But he remembers, then, all that way back into childhood when the dreams about Dean dying in a hospital from a car crash all started, making a deal with a janitor -  _choose or no go_ \- twirling the Colt in his hand. See you in ten years, he'd said and now here they are, ten years later when he's twenty-three and Dad's been dead for a day. 

"So it's my fault he's dead," he says, more resigned than appalled because isn't this how it always turns out? "Good to know."

 "Great destinies require great -"

Sam wakes up and doesn't remember the dream.

 

 

After the Trickster and splitting with Bobby, the boys make it up to each other with makeup sex that leaves Sam practically in tears from teasing.
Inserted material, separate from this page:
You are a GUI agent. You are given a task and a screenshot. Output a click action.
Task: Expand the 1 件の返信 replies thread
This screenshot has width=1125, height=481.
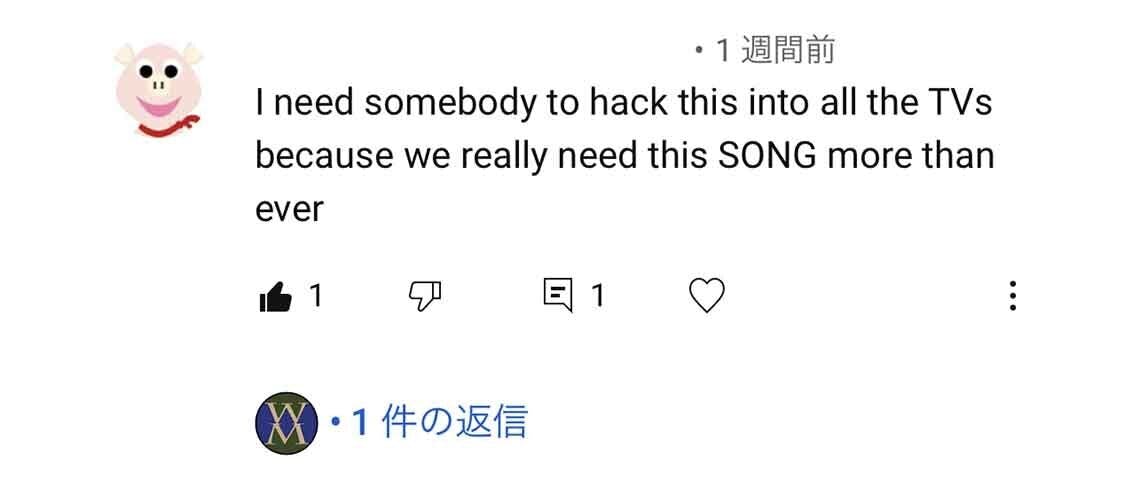point(440,422)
Dean feels accomplished. "Sorry for being a dick," he says, brushing his brother's hair off his face. "Should've known you didn't fuck with the car."

Sam presses his face again the junction between neck and shoulder. Voice muffled, he says, "Should've known you wouldn't do anything to my computer."

There's something else nagging at him too, something he doesn't really want to talk about, but he has to ask. "Do you seriously think I'm like that?" he says, trailing his fingers absentmindedly across his brother's back. Sam shivers. "I mean, I wasn't  _really_ flirting with that chick."

"No, I know, I was just pissed," he says quickly. Then, after a pause, "Though I seriously wish you didn't eat in bed."

He cringes a little at that because yeah, that was kind of a dick move. "Sorry," he repeats. "Also, I really did only eat like two. Not eight or whatever." He almost cracks a joke about being able to fit all that in the mouth, Sam should know and all, but he doesn't think his brother will appreciate that.

"Perception difference I guess," Sam answers and yawns. He doesn't really get his brother's hang up on food - he'll still eat and a lot of times almost like a normal person even, but Dean's really pretty sure Sam is exaggerating his eating habits. And that's kind of weird. "I'm tired."

"Then go to sleep."

Eventually, he does. Dean drifts off soon after. 

 

 

"You're going to die  _today_ , Dean," Sam says and it's only eight in the morning so he's too tired to deal with one of his brother's panic attacks. "I can't do this anymore, so  _no_ , you're staying right there in bed and not moving for a whole twenty-four hours, okay?"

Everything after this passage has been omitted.